AI Evaluations enables admin to track and rate the output of generative AI capabilities.

AI Evaluations overview


Graphic describes benefits that AI Evaluations offers.

Note: For best results, ensure you are using AI Skill package version 9.0.0.

AI Evaluations is a tool designed for assessing the characteristics and capabilities of generative AI(genAI) systems. This includes metrics and methodologies to quantify and qualify aspects such as performance, robustness, fairness, safety, interpretability, and alignment with intended objectives and ethical principles. AI Evaluations is designed for pro-developers to evaluate and qualify AI Skills during the design phase, ensuring they meet the required standards.

With the growing adoption of generative AI, there is a pressing need for tools that assess model quality prior to organizational deployment and scaling. AI Evaluations fulfill this requirement by offering a simple and intuitive interface that accelerates the assessment process. By conducting thorough evaluations, users can mitigate risks associated with degraded model performance and compromised quality, ensuring reliable AI solutions.

The following diagram illustrates how an evaluation is performed.
Diagram demonstrates several operations performed in an evaluation.

These evaluations leverage Natural Language Processing (NLP) and Large Language Models (LLMs) to judge and deliver scores, providing insights on how to improve AI systems. The evaluation process employs a systematic approach, utilizing NLP metrics and research-driven insights to conduct detailed assessments. This involves comparing model outputs to desired outcomes, monitoring for performance drifts, and prompting revisions when necessary. Continuous refinement ensures that AI models remain effective and optimized for user needs.

AI Evaluations landing page

Evaluations are seamlessly integrated into development. A centralized, user-friendly interface provides access to scores, metrics and evaluation tools, reducing the need for specialized machine learning expertise. This accessibility ensures users can efficiently conduct evaluations and optimize AI models, as needed.
  • Find completed evaluations under the Evaluations tab.
  • Click the evaluation Name to display insights from your completed evaluation.

Key concepts

Output Comparison: A key feature of AI Evaluations is the ability to compare the output generated by a language model to a predefined, desired output. This ensures alignment with specified criteria and standards, optimizing the relevance and accuracy of the generated content. A data set or expected output can be uploaded or manually input to use for these comparisons.

Simultaneous Evaluation in AI Skill Development: As AI Skills evolve, evaluations can be conducted concurrently with model development. This iterative process allows for real-time adjustments and improvements, fostering the dynamic enhancement of AI capabilities.

Metrics and Research Insights: The evaluation process is underpinned by industry standards for NLP metrics and comprehensive machine learning research.
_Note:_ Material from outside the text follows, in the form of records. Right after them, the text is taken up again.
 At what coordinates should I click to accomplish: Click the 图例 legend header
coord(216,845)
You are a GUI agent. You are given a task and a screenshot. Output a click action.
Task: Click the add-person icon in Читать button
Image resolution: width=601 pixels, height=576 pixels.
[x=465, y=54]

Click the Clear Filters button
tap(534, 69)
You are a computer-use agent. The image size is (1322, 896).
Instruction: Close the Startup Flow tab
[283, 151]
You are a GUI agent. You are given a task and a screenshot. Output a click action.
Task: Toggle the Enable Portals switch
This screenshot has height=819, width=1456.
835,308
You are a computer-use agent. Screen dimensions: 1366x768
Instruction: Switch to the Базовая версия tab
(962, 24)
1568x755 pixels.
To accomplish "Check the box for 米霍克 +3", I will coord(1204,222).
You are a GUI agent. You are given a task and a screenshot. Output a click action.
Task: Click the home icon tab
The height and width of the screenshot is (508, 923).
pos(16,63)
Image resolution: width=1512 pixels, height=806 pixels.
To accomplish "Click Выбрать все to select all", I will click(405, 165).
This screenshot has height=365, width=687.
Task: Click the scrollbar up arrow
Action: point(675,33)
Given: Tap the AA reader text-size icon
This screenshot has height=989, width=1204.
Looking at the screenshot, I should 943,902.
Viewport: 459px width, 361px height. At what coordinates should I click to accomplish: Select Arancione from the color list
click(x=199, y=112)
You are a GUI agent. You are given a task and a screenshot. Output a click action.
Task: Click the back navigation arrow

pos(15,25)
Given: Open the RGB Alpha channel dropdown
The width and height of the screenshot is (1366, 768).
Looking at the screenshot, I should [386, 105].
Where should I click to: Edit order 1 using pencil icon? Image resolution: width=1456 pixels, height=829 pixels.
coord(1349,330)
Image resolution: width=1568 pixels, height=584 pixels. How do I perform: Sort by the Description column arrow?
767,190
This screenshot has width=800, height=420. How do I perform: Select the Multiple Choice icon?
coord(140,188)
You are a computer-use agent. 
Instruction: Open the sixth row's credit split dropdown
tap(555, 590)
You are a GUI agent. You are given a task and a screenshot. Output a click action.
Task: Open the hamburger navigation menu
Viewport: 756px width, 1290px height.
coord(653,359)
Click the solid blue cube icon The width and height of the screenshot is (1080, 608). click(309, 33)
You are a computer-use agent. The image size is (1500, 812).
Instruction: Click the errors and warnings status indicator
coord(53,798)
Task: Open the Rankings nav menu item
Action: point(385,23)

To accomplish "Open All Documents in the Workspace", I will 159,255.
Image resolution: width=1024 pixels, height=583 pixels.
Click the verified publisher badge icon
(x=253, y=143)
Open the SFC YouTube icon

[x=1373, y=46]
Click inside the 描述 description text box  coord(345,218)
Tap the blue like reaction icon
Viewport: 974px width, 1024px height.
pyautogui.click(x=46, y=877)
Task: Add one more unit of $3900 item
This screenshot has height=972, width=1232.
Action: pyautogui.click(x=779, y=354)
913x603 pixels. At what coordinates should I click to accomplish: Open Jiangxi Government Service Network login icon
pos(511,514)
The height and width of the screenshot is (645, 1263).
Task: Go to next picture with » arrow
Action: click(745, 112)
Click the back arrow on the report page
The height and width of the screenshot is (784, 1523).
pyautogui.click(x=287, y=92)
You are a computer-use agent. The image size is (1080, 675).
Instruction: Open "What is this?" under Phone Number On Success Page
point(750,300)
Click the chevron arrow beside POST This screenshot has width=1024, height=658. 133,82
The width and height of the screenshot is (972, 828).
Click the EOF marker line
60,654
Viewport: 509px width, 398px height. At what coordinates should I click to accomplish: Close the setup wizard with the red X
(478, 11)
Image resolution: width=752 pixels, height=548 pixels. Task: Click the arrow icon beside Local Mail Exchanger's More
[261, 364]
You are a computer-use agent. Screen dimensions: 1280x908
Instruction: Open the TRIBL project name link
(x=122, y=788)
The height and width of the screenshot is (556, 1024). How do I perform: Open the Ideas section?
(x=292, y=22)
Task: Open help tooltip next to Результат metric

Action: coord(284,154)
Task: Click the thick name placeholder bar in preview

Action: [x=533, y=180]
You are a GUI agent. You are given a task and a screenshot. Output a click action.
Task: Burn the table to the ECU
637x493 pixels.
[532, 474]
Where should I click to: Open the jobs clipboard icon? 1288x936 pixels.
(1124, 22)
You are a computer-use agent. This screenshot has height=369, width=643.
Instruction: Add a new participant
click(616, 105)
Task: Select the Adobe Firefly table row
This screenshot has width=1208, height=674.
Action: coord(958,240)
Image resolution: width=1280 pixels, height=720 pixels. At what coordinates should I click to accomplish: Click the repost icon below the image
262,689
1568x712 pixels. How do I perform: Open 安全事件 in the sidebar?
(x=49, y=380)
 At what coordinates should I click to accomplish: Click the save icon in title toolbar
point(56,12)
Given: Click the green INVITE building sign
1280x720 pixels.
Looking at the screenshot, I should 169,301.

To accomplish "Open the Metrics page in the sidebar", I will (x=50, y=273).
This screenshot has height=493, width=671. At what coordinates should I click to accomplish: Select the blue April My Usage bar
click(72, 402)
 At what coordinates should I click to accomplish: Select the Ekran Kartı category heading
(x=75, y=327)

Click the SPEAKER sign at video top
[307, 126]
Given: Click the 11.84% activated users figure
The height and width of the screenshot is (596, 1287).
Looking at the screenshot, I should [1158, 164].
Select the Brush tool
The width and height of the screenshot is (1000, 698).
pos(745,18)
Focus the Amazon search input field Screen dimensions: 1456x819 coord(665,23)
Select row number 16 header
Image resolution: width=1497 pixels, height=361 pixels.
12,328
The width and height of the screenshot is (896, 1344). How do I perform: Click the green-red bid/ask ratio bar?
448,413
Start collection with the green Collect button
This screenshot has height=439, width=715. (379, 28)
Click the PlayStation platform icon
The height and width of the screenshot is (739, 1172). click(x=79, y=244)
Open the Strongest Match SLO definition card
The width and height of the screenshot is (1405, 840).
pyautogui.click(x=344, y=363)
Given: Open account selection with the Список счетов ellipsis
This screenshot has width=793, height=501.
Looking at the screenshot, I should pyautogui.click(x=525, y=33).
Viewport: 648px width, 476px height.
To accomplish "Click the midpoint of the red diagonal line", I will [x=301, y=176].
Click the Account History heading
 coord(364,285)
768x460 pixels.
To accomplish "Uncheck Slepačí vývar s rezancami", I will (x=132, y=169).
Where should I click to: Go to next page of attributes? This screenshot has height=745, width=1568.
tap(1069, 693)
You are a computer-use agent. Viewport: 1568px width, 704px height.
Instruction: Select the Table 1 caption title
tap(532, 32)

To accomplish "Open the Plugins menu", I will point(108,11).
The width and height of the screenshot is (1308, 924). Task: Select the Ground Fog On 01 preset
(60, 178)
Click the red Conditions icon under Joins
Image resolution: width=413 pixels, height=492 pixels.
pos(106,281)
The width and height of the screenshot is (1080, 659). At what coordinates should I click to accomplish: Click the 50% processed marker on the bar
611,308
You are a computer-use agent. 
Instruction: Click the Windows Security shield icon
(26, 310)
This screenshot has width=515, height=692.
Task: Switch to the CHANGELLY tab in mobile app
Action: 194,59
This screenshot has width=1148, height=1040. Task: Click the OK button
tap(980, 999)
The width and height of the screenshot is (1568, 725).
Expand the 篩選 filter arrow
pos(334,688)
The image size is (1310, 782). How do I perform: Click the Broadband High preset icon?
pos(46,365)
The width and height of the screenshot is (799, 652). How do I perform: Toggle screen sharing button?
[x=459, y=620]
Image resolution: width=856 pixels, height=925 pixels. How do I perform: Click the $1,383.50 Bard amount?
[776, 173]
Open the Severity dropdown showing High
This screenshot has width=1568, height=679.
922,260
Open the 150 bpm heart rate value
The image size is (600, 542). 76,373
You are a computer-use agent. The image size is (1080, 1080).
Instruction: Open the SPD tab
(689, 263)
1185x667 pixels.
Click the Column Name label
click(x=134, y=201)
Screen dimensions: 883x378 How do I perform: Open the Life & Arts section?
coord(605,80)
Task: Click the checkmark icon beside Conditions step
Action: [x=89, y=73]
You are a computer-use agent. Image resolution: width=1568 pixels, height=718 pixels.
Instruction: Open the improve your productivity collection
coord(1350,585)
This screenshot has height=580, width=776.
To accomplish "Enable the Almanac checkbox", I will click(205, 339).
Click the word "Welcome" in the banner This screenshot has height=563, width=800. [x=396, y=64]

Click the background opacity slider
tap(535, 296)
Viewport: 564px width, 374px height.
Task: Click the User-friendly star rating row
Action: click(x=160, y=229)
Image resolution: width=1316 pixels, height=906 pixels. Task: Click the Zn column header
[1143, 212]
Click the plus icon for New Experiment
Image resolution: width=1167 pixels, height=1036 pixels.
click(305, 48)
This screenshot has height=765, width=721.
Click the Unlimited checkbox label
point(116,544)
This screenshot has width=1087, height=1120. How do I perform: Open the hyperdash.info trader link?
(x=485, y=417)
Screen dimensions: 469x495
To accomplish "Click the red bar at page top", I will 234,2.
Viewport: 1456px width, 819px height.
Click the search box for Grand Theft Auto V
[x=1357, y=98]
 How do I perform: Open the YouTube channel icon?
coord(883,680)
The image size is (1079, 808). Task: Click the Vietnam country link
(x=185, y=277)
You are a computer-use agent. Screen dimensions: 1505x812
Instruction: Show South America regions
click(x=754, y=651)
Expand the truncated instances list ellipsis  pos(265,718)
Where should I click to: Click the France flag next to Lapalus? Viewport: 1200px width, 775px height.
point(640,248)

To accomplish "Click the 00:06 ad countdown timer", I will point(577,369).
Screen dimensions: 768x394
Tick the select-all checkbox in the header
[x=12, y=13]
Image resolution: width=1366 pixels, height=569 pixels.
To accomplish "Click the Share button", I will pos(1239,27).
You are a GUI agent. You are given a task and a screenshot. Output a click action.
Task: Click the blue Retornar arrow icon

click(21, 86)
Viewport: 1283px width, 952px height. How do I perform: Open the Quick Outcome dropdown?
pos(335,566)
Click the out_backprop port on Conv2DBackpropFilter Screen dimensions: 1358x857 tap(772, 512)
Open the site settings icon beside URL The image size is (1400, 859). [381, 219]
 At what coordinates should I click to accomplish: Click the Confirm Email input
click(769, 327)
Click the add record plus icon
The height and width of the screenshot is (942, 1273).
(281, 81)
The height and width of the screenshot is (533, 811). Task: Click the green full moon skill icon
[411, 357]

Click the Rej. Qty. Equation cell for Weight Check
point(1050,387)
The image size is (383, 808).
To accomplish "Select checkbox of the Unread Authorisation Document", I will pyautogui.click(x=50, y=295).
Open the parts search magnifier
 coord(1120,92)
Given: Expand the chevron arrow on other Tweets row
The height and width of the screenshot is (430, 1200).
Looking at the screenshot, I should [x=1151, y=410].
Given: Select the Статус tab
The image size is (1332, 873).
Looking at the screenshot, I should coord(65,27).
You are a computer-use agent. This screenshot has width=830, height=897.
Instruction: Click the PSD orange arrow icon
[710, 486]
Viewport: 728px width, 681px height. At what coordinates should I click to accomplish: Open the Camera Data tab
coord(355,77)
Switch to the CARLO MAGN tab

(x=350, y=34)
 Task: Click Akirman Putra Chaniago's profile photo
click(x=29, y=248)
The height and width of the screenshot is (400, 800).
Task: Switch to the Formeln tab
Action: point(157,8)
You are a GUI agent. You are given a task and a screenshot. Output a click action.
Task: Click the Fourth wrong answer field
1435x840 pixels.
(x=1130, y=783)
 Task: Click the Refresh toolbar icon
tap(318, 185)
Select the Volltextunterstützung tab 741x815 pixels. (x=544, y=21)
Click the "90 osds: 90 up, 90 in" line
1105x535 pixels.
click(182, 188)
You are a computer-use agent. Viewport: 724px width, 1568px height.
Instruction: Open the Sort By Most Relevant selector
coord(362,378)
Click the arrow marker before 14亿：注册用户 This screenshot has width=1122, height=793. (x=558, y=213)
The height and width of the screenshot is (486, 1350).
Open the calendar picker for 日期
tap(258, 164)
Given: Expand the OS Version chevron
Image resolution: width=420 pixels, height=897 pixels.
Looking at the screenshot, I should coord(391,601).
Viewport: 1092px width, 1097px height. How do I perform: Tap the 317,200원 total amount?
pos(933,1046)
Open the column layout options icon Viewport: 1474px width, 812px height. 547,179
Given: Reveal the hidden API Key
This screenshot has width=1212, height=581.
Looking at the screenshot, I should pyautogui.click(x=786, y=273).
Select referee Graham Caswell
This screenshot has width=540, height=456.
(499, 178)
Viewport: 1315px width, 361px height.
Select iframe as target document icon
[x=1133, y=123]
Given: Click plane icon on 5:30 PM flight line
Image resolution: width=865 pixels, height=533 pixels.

These metrics provide the framework that deliver valuable insights into the benefits and performance of AI models. In instances where variables are incomplete, the system prompts a revision and rerun of the evaluation, ensuring thoroughness and precision.

The computation of these NLP metrics relies on the expected outputs that you provide during configuration of the evaluation run. In cases where expected outputs are not available in the evaluation, the LLM-as-a-judge uses predefined metrics to deliver scores.

Evaluator and Metrics Origin: The evaluator functions as the mechanism for assessing AI outputs, drawing metrics from industry standards. When LLM-as-a-judge is used, this mechanism is research based to ensure that evaluations take a human-like and comprehensive approach.

Evaluation criteria

This criteria has been researched and selected, based on the ability of this data to support highly functional solutions. Scores in these areas help decision makers identify improvements that impact the quality and effectiveness that genAI solutions provide.

Evaluations focus on four key task types of AI capabilities that are essential for common use cases. Each use case is categorized to match the tasks and predefined metrics necessary to deliver scores and insights of performance. For more details, see Metrics for AI Evaluations.
Table 1.
Principle Description Use cases
Summarization Ability to offer complete and factual alignment between the output and source. Analysis, content moderation
Text generation Relevance and accuracy of text provided from AI compared to the source information. Customer feedback, financial documents
Text extraction Validate text is aligned, using ground truth data and comparing the provided inputs. Question and answering, Info extraction
Text classification Verifies the categories of subjects between output and source. Research

Audit logs

Admin can view session and event details for each completed evaluation in AI Governance. See, AI Governance.

Permissions and access

Admin can enable AI Evaluations by selecting permissions on the role page for respective users. These permissions are essential for managing access and functionality related to AI Evaluations.

Permissions:

  • View AI Evaluations: This permission allows users to view AI Evaluations scores and reasoning. Access is limited to folders and AI Skills that the user is assigned (example: public).

  • Manage AI Evaluations: This permission is required for users to run evaluations and manage data sets.